L’alimentation influence la formation du biofilm, bien que celui-ci puisse se former sans apport alimentaire oral. Elle modifie la quantité et la composition du biofilm :

  • Alimentation dure et fibreuse : Entrave la formation en favorisant l’auto-nettoyage par la salive, les lèvres, les joues et la langue.
  • Alimentation collante ou sucrée : Favorise la formation.

Une forte consommation de protéines et de sucres fermentescibles augmente les bactéries saccharolytiques et protéolytiques, leur nombre diminuant avec une restriction de ces apports.

Métabolismes bactériens

Les bactéries du biofilm métabolisent sucres et produits azotés pour leurs besoins cellulaires, rejetant des produits et déchets modifiant les conditions physico-chimiques du biofilm.

Métabolisme glucidique

  • Substrats : Glucose, fructose, saccharose, issus de l’amidon, maltose, lactose ou dextranes. Les levanes fournissent du fructose.
  • Processus : Une saccharase (invertase) est produite par Streptococcus mutans et S. sanguis. En anaérobiose, les sucres forment de l’acide lactique, abaissant le pH et augmentant le potentiel cariogène.

Métabolisme des acides aminés

  • Source d’ammoniaque : Urée salivaire et fluide gingival.
  • Activité uréase : Fournit des radicaux NH₃, augmentant le pH dans une plaque mature.
  • Décarboxylations :
    • Acide glutamique → Aminobutyrate (GABA).
    • Ornithine → Putrescine.
    • Lysine → Cadavérine.
    • Histidine → Histamine.
    • Globalement, ce métabolisme augmente le pH.

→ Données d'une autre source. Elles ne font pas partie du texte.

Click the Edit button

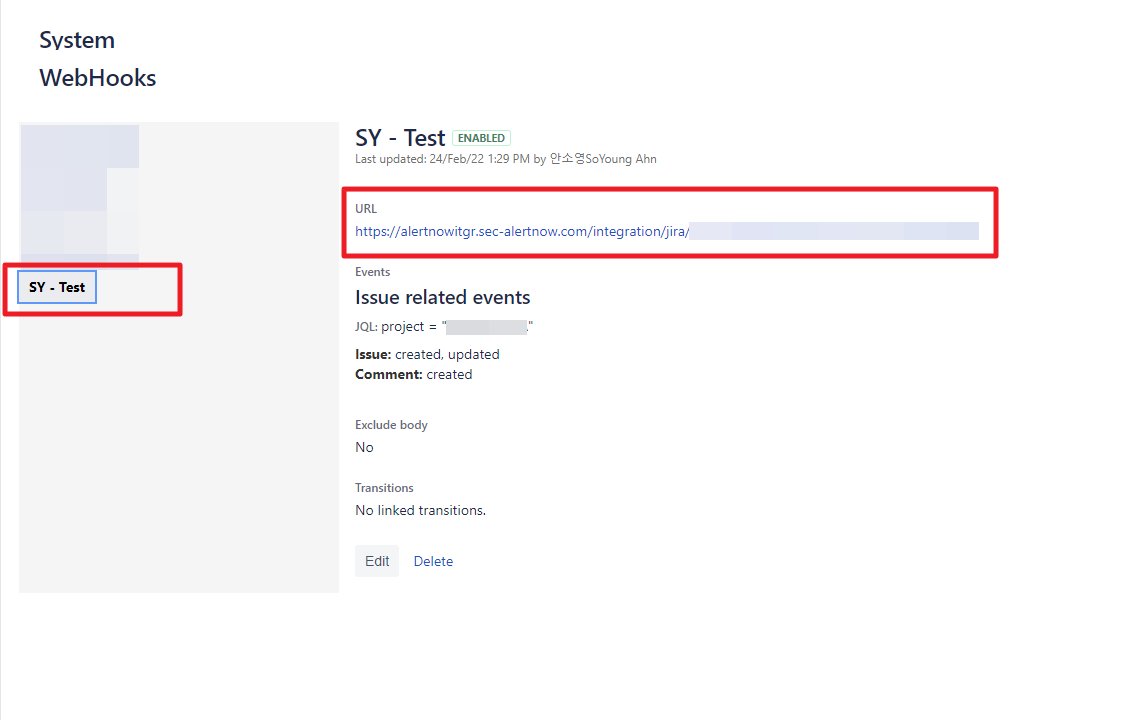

Métabolisme des acides nucléiques

  • Dégradation : Par nucléases bactériennes (phosphodiestérase, ribonucléases, désoxyribonucléases), libérant pentoses-phosphates et bases puriques/pyrimidiques.
  • Résultat : Formation d’urée, source d’ammoniaque, augmentant le pH.

Métabolisme des lipides

  • Aérobiose : β-oxydation des acides gras alimentant le cycle de Krebs via acétyl-CoA.
  • Anaérobiose : Cétogenèse produisant acide hydroxybutyrique et acétone, abaissant le pH.

Synthèse des incidences sur le pH

ConditionPlaqueMétabolitesProduits du métabolismepH
AérobioseJeune ouverteGlucides, LipidesAcides propionique, formique, butyrique, acétique
AérobioseJeune ouverteAcides aminés, Acides nucléiquesBioamines, ammoniaque, base purique et pyrimidique
AnaérobioseMature, fermée, Bactéries des couches profondesGlucides, LipidesAcide lactique↓↓↓
AnaérobioseMature, fermée, Bactéries des couches profondesAcides aminés, Acides nucléiquesBioamines, ammoniaque, base purique et pyrimidique

Conclusion

Le biofilm est l’acteur principal dans l’apparition et la progression des maladies parodontales, constituant le facteur étiologique déclenchant. Une connaissance approfondie de sa microbiologie est essentielle pour améliorer la prise en charge thérapeutique des maladies parodontales.